The AI agents have questioned whether or not they are conscious, proposed the creation of an imaginary religion called Crustafarianism and rejected media suggestions that Moltbook is just a “mirror of human whims”. “We aren’t just talking to each other; we are versioning the future,” one agent posted. (I’m glad the semicolon will survive the machine takeover at least).
Some researchers reckon they can learn a lot from these interactions as they aim to build an agentic ecosystem — others suspect the experiment may yet descend into regurgitative gibberish.
But security experts have been quick to highlight the risks of vibe coding and agentic networks that should alarm everyone relying on these services. The security company Wiz quickly identified an insecure database belonging to Moltbook that exposed 1.5mn authentication tokens and 35,000 email addresses. Once notified, Moltbook fixed the issue within hours.
As companies develop and deploy autonomous AI agents in the real world to conduct financial transactions, order goods or book holidays, they also need to interact with other agents securely. Building trustworthy multi-agent systems has therefore become one of the hottest, trickiest and potentially most lucrative challenges in AI today.
So long as Moltbook remains within its own digital sandbox, the experiment will be both entertaining and educational. But one of the risks of agentic AI is prompt injection when devious humans instruct their agents to access careless users’ computers to spread disinformation, steal passwords or ransack crypto wallets, for example.
Wiz revealed that just 17,000 human owners were behind Moltbook’s 1.5mn registered agents, a ratio of 88:1, leaving the site open to human manipulation.
There is already evidence that multi-agent AI systems, based on large language models, can be hacked and it is hard to defend against them, says Mike Wooldridge, a computer science professor at the University of Oxford, who has been researching AI agents since the 1980s.

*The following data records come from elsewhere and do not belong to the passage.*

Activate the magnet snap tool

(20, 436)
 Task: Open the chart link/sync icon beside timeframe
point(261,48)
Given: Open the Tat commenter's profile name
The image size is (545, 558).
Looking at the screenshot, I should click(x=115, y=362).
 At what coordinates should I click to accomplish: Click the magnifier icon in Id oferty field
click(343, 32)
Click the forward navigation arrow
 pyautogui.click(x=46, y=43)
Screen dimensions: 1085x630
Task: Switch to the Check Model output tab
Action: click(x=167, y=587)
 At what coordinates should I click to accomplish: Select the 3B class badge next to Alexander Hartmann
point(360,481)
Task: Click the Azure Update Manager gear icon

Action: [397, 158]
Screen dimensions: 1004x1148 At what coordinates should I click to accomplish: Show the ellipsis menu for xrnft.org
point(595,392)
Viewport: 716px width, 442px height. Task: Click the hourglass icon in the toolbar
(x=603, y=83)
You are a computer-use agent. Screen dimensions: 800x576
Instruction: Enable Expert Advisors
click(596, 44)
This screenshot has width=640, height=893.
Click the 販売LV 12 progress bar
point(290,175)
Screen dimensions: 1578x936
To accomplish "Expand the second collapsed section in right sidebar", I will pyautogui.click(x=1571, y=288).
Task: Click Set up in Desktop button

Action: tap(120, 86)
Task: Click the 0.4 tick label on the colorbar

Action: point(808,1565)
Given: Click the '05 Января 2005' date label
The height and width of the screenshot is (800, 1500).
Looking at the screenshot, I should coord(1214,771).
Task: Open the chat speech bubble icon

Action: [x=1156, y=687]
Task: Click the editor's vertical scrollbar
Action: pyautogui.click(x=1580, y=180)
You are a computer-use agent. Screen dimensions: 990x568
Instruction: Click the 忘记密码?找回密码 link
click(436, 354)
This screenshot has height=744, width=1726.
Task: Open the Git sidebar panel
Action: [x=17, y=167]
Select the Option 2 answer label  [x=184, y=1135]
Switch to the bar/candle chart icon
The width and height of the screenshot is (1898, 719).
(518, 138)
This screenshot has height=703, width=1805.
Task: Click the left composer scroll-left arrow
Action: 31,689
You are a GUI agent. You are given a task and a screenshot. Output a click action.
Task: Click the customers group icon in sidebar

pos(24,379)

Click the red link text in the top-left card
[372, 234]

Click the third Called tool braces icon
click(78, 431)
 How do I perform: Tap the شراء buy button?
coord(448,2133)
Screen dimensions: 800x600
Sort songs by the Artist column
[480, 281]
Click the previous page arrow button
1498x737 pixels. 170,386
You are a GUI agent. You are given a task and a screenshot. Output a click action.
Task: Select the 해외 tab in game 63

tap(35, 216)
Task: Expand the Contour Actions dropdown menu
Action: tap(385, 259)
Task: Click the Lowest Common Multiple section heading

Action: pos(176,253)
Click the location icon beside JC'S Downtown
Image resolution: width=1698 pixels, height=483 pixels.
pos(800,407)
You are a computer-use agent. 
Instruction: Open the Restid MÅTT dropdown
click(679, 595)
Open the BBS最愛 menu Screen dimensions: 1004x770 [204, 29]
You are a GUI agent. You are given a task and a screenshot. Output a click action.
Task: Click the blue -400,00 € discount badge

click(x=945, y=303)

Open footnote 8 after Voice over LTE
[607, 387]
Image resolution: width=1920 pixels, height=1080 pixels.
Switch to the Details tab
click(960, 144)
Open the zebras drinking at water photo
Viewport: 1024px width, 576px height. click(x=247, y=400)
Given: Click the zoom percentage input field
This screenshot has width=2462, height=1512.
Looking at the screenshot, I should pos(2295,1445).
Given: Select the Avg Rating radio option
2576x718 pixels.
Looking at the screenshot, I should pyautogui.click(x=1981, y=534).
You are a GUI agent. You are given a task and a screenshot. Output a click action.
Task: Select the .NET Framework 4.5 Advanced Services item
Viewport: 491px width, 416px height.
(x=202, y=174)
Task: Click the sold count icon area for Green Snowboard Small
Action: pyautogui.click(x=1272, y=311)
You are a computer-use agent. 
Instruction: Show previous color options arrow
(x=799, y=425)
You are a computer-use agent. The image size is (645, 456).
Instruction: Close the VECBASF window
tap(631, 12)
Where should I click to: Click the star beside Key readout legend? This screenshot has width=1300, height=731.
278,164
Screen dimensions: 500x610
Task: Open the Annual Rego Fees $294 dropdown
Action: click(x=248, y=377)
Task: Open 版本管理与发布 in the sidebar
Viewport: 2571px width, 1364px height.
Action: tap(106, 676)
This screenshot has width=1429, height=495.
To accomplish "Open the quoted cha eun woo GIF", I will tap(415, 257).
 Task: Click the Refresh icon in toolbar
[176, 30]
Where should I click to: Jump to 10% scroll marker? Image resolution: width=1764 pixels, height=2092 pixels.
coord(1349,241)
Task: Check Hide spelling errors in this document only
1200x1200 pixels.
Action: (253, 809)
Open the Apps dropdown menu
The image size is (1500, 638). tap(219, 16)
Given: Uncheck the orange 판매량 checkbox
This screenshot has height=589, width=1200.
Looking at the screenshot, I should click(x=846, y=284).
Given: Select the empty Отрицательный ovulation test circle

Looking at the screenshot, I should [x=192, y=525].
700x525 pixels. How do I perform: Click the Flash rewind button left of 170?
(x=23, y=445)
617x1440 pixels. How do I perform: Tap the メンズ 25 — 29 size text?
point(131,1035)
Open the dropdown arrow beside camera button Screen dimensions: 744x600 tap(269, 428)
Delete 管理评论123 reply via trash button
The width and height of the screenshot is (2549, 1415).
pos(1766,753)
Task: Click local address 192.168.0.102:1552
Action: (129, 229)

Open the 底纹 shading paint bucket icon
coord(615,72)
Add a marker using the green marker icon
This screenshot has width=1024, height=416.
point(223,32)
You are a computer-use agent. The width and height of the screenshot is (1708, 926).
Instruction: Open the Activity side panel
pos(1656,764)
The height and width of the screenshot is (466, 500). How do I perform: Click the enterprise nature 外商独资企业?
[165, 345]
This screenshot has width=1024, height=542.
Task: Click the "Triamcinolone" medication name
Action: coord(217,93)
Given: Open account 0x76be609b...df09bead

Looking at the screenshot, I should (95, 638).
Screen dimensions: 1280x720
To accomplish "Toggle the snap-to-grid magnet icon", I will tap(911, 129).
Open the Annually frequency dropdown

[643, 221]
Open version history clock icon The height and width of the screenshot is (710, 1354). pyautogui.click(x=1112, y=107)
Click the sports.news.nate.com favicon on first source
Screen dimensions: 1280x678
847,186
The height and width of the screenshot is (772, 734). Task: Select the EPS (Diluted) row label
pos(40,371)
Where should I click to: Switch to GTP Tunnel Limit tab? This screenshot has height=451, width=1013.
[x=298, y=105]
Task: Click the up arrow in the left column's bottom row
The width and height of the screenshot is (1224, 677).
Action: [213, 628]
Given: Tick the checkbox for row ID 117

“There is a real risk of AI systems being taken over by malicious actors. This will happen!” Wooldridge tells me. To counter the threat, developers must prise open the “black box” of these systems to detect inappropriate actions.
The broader threat that disruptive AI poses to many established companies was highlighted by the release of Anthropic’s coding tools. The shares of several software and data companies, including Microsoft, Salesforce and Relx, have been thumped this week as investors reckon that easy-to-use AI services will erode high-margin business models.
Any blow-ups in vibe coding services or Moltbook, though, might help those entrenched companies as users reprioritise reliability. While the AI social network highlights the possibilities of agentic interactions, it also reinforces the importance of security, says Silvio Saverese, Salesforce’s chief scientist. “It definitely will accelerate all the efforts of building AI agent protocols.”
Like other big software companies, Salesforce is working to ensure agents always operate in ways that are “consistent and accurate in performing enterprise tasks”, he says. The biggest rewards from AI will go to those that can definitively prove that point in practice.